Wenn ich „Gute Nacht, Zoo“ von Sophie Schoenwald vorlese, beginnt für uns beide ein ganz besonderer Abendmoment. Auf jeder Doppelseite darf mein Kind ein Tierkind entdecken, das sich an Mama oder Papa schmiegt und langsam einschläft. Besonders mag ich die Szene mit dem Faultier, das sich an die Brust kuschelt – da sehe ich uns selbst ein kleines bisschen wieder.
Der kleine Elefant hält sich fest am großen Rüssel, das Giraffenkind bettet seinen Kopf auf ein weiches Wolkenkissen und die Nilpferdfamilie gähnt uns so herzlich entgegen, dass wir automatisch mitgähnen müssen.

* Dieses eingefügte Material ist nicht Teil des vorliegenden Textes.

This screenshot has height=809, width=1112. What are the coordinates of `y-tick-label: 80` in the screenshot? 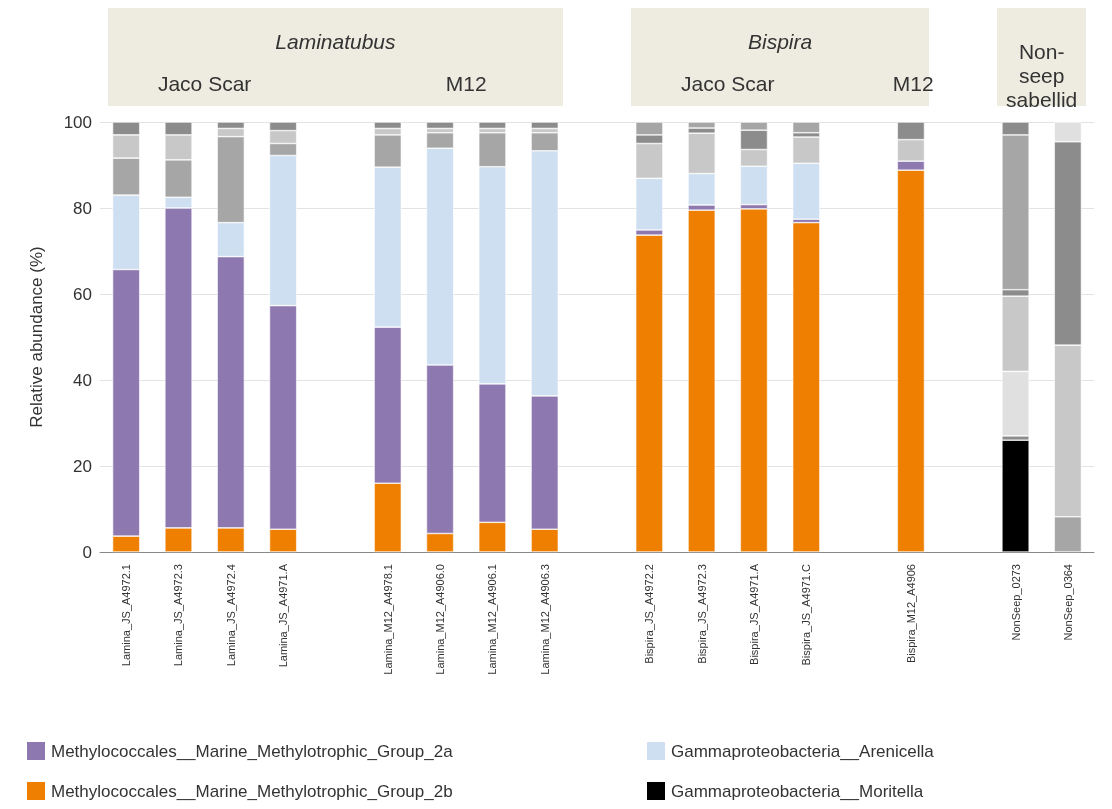 It's located at (82, 208).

Die Geschichte ist so eindeutig und einfühlsam geschrieben, dass mein Kind sofort versteht, was passiert. Ich merke jedes Mal, wie es mit jeder Seite ruhiger wird – oft kuschelt es sich an mich, während wir den Tieren beim Einschlafen zusehen.
Auch die Illustrationen von Günther Jakobs gefallen mir sehr. Die gedeckten, harmonischen Farben sind nicht überladen und schaffen eine wohltuende Ruhe. Gerade am Abend passt das perfekt – es wirkt fast so, als würden die Bilder selbst ein kleines Schlaflied singen.
Für mich ist „Gute Nacht, Zoo“ ein sehr gelungenes Vorlesebuch und super geeignet für die allabendliche Bettroutine. Es schafft einen Moment voller Nähe und Geborgenheit.